Saturday, February 21, 2015

Last Call For Just Not Like Us

Jonathan Greenberg at the New York Observer puts forth one of the most obnoxious and truly stupid theories on radical Islam that I've ever had the misfortune to read, so to spare you I'll summarize it:

Bell Curve for Muslims.

The Obama Administration believes that people everywhere share the same basic values as Western civilization: we all negotiate in good faith to seek positive-sum solutions (this is the fallacy that drives administration policy on Iran), we all prefer an uncomfortable peace to war, and we are all more or less motivated according to Maszlow’s hierarchy. This is Prof. Landes’ meaning of cognitive egocentrism. Despite tremendous evidence pointing to the fact–and it is a fact–that the people we are fighting are zero-sum barbarians who glory in brutal war motivated by religious fanaticism, our leaders are more comfortable thinking that, deep down, they’d be happier manning the check-out lane at Wal-Mart.

It is, of course, terribly out of fashion to acknowledge that different people in different societies are different. Far more fashionable is the obnoxious bigotry that everyone–yes, everyone–is pretty much exactly like us! Hurrah!

Pause.

Rewind.

"It is bigotry to believe that Muslims share any values at all with people of the West."  If that odious argument sounds disturbingly familiar, replace "Muslims" with "the blacks" and you have the entire Southern Strategy of the last 50 years. Greenberg calls his opinion "fact".  It's ridiculous on its face.  And then he continues.

Fashionable or not, we can no longer afford leaders who refuse to believe their lying eyes about the motivations and values of radical Islamists. Are there deep-seated reasons for cultures becoming what they are? Of course. But we can’t go back to school every time someone beheads one of our journalists. We can’t have leaders who agonize about root causes and long-term economic development while Coptic Christians are butchered by the dozen.

The enemy, of course, hears our assessment of the “root causes” and cackles maniacally.
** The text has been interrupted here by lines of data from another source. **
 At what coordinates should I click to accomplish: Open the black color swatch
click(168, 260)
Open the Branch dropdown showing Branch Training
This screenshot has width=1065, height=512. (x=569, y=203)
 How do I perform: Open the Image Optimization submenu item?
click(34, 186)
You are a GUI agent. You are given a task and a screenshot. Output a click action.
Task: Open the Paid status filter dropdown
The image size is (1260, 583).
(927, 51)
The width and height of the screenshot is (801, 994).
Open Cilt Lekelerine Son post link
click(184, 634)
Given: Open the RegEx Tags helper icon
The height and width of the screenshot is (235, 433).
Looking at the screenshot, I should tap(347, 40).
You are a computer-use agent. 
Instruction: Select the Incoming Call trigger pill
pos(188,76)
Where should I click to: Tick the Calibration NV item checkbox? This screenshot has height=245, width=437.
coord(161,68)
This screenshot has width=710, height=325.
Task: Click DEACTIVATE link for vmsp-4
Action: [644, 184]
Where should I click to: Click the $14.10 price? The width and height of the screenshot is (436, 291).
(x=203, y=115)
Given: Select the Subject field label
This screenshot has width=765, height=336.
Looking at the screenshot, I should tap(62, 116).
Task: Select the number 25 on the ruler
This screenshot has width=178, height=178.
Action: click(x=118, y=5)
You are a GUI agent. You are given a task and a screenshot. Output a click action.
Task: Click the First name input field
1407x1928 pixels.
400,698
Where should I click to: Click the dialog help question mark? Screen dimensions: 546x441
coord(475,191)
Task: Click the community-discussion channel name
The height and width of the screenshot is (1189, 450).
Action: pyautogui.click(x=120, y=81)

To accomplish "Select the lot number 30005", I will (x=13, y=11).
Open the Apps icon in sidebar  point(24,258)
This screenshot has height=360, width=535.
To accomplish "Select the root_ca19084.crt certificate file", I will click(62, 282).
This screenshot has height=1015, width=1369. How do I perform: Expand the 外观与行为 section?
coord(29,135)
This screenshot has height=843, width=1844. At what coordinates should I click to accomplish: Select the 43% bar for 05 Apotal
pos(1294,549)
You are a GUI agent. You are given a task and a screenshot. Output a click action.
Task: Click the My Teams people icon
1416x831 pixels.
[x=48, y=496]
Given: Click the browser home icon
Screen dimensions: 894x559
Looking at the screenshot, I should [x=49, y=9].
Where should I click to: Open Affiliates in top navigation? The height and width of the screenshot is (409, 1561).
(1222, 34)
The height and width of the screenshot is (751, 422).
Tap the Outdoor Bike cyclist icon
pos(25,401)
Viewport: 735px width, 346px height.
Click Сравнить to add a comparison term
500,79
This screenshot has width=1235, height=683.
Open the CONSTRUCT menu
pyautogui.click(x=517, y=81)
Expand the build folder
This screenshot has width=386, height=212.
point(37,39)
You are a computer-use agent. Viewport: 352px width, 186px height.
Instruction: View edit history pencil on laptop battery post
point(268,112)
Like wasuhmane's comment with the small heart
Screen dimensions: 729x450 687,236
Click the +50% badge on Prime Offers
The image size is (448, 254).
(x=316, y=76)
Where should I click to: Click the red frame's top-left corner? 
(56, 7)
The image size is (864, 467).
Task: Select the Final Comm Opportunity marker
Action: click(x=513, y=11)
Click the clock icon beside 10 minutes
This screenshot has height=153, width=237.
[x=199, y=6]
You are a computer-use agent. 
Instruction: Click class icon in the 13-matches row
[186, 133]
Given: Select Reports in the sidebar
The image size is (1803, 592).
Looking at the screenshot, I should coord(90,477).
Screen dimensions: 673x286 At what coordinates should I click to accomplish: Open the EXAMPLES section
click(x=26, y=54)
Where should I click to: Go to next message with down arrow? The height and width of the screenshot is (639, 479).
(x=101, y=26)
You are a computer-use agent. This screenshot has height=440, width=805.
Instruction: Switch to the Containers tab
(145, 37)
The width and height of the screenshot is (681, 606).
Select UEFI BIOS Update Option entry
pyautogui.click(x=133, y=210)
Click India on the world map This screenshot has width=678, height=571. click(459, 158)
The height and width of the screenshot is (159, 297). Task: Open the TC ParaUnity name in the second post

Even if it doesn’t represent administration policy, just once I’d like to hear something from the State Department that indicated an understanding that people in Tehran and Damascus and Sanaa and Gaza are listening.

Marie Harf is, of course, only a mouthpiece for Administration policy. What she said, while insipid, is only dangerous insofar as it reflects the public and private thinking of the Obama foreign policy team. Until our leaders start seeing the world as it is instead of as they wish it were, we’d better start killing our way out of this war. Because our cognitive egocentrism is preventing us from winning in other, preferable ways.

Got that?  Treating Muslims as human beings instead of vermin is making the war worse.

Let that sink in for a moment.

Like I said, utterly ridiculous nonsense.

5 comments:

  1. Y'know, if I thought that by "war" Mr. Greenberg meant he and the others of the 101st Keyboarders were going to strap on their pop guns and go off and fight, I would wish him well.


    But he, as all that bunch do, means our blood and treasure. He certainly isn't going to any war, nosiree.


    Chihuahua.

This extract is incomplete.